Where’s my mortgage moratorium?

Will presidential candidates say anything to pander to voters? Last week I took John McCain to task for his dumb idea of spending $300 billion to buy mortgages so that so-called homeowners can be bailed out instead of Wall Street banks. The highlights of the McCain plan are the determination of who is creditworthy as well as a pre-determined, finger-in-the-wind interest rate of 5%, which sounds so attractive to me that I’d like one of those too.

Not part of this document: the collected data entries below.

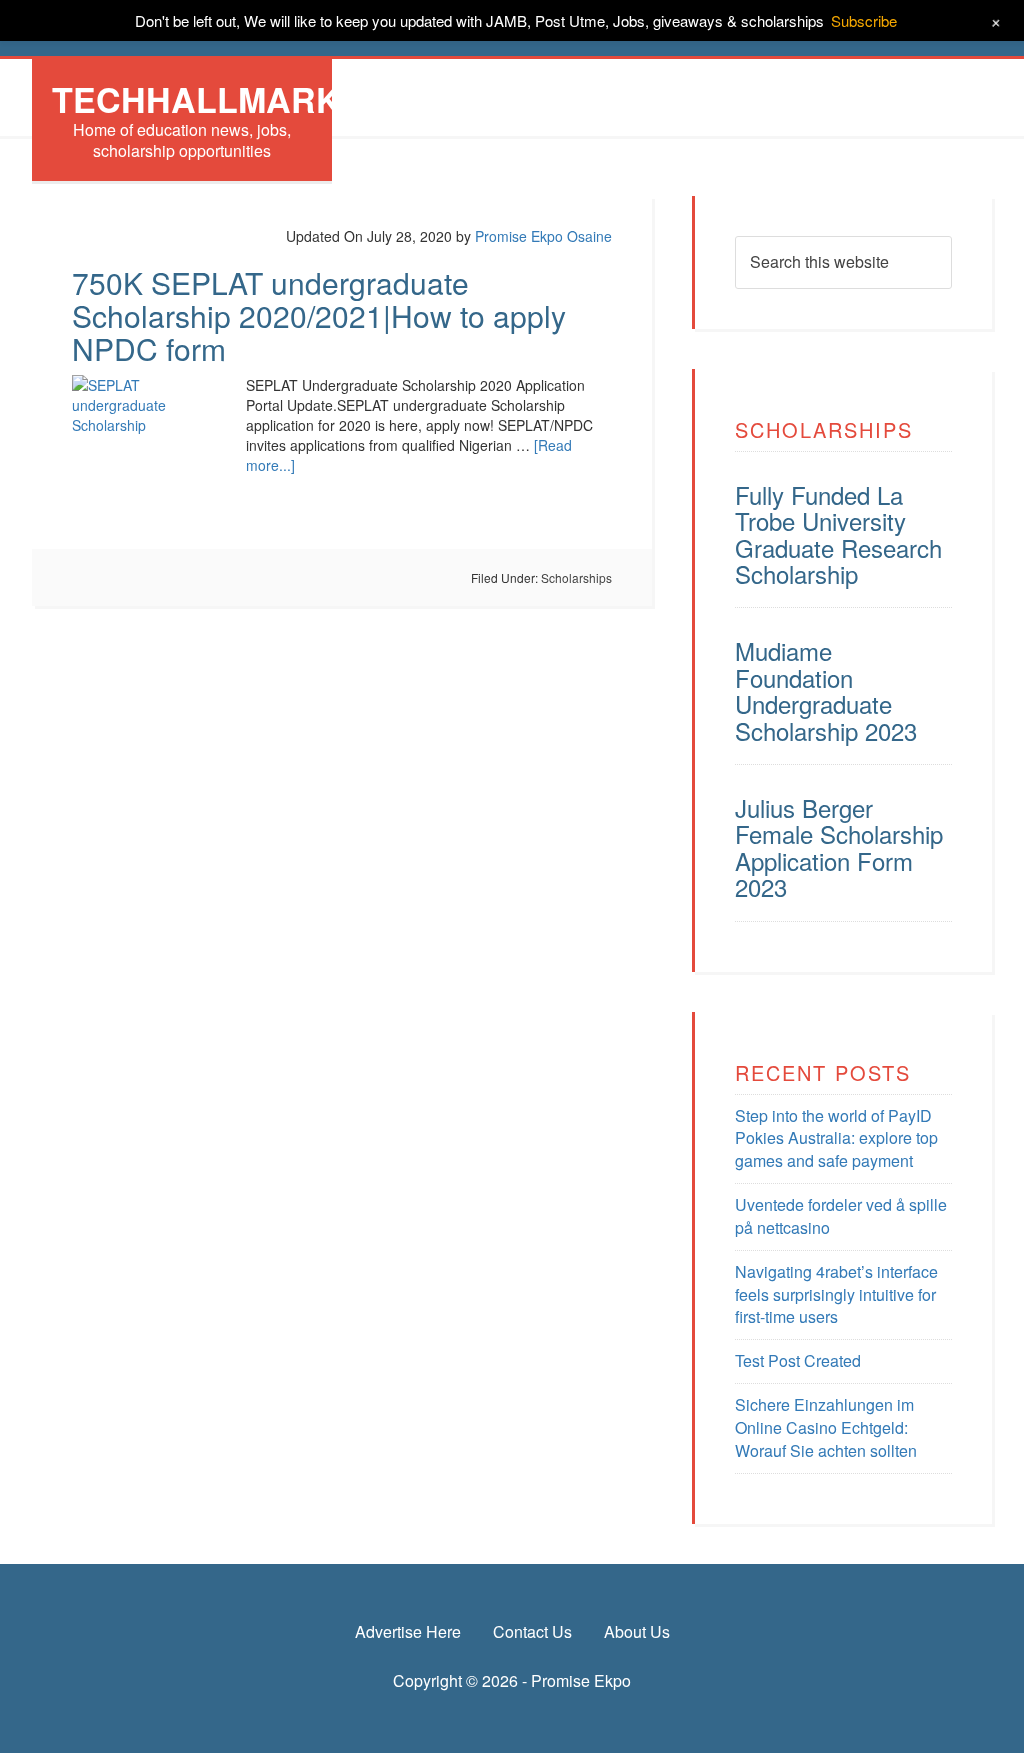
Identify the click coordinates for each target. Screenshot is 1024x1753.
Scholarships (576, 577)
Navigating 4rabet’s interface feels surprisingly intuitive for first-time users (836, 1294)
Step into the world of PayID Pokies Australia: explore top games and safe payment (836, 1138)
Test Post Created (798, 1360)
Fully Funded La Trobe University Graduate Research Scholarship (838, 534)
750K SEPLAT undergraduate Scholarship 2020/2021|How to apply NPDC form (319, 315)
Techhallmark (196, 99)
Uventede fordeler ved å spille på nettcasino (841, 1216)
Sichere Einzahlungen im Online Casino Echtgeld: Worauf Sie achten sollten (826, 1427)
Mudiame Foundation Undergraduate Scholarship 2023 (826, 690)
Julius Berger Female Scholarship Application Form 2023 (839, 847)
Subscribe (864, 20)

Even better would be the ability of those of us who are current on our mortgages to participate in one of Barack Obama’s latest proposals to save the economy, a three-month moratorium on foreclosures for mortgage holders who are trying “in good faith” to pay their mortgages but can’t. I wouldn’t mind skipping three months of mortgage payments, assuming I didn’t face a penalty for doing so. I promise I’d put the money to good use too. Maybe I’d buy a car.

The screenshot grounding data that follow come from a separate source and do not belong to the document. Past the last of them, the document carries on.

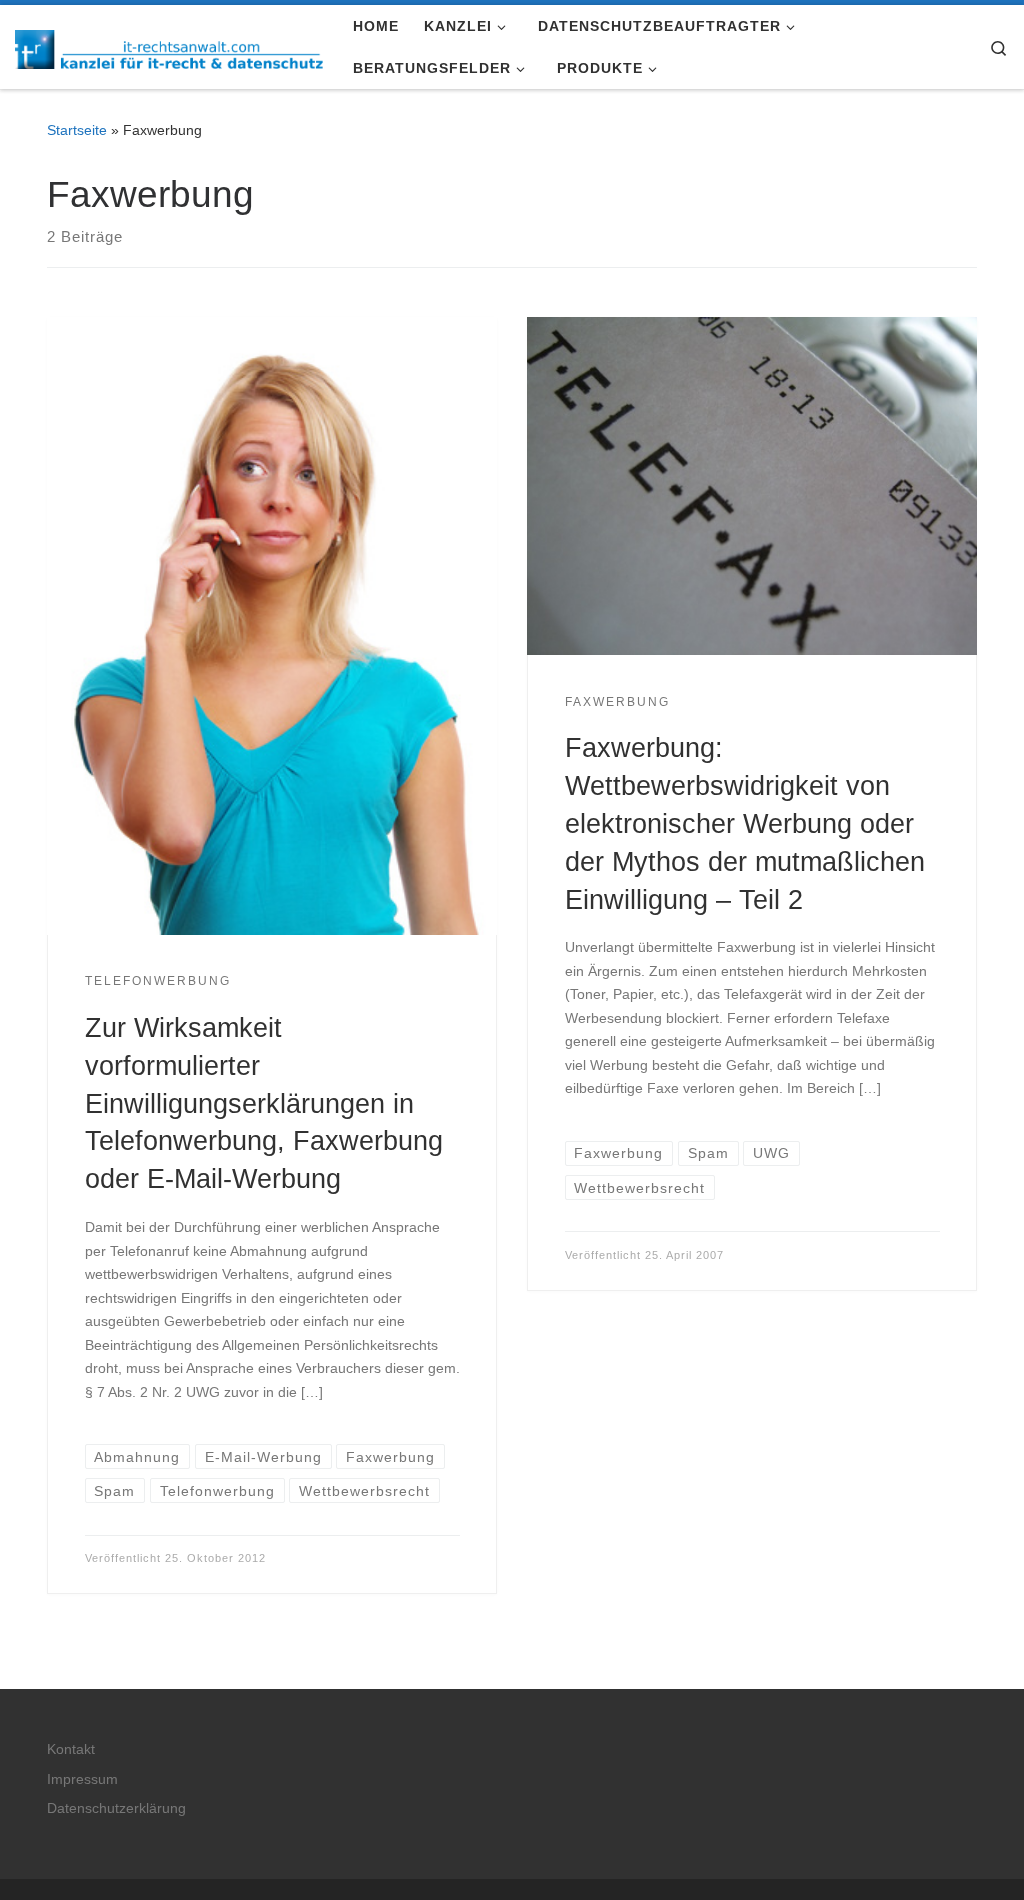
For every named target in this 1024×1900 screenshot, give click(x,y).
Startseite (77, 130)
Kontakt (71, 1749)
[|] (169, 46)
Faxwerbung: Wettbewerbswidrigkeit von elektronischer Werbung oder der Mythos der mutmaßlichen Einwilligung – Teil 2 (745, 823)
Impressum (82, 1779)
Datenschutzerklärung (116, 1808)
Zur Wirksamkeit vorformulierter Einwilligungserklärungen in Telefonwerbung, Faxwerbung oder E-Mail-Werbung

Obama has done a relatively good job so far on the pander-meter, such as when he stayed away from the gas-tax holiday McCain and Hillary Clinton advocated last summer. Then there’s this idea, which might buy some votes but isn’t likely to sit right with people who really do own a piece of their homes because they are current on their mortgages.

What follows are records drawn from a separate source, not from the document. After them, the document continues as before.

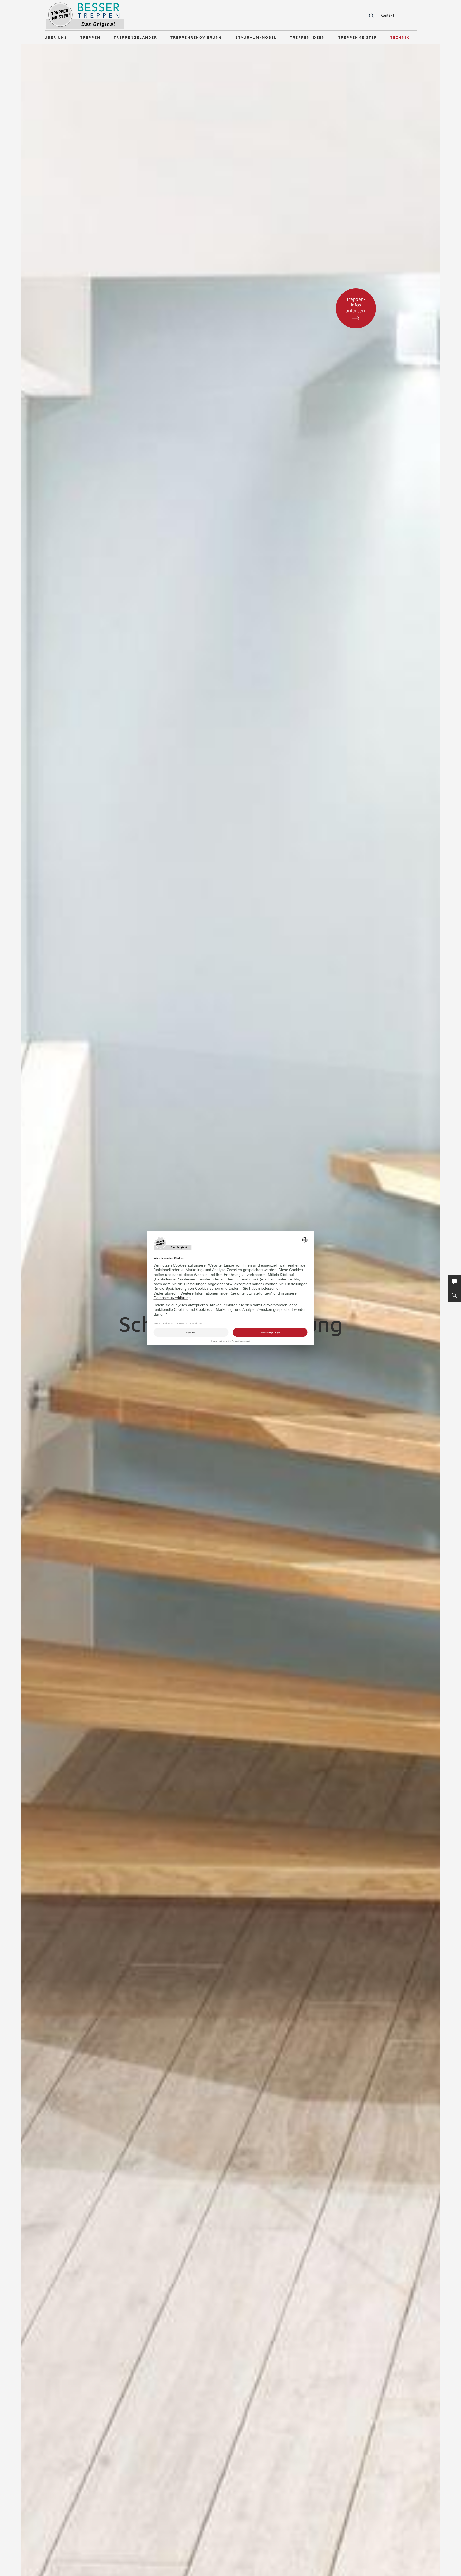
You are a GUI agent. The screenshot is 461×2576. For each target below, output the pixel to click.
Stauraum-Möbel (256, 37)
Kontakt (387, 15)
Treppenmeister (357, 37)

The execution of a moratorium would be interesting. Would borrowers still owe the full amount, including interest, they didn’t pay during their mortgage holiday? How to determine “good faith?” Does Obama plan for the Treasury to compensate banks for the non-payments or for the time the bank loses between foreclosing and attempting to recover something for their seized asset?

The good news is that, as far as whose plan wins out, we’ll know soon enough.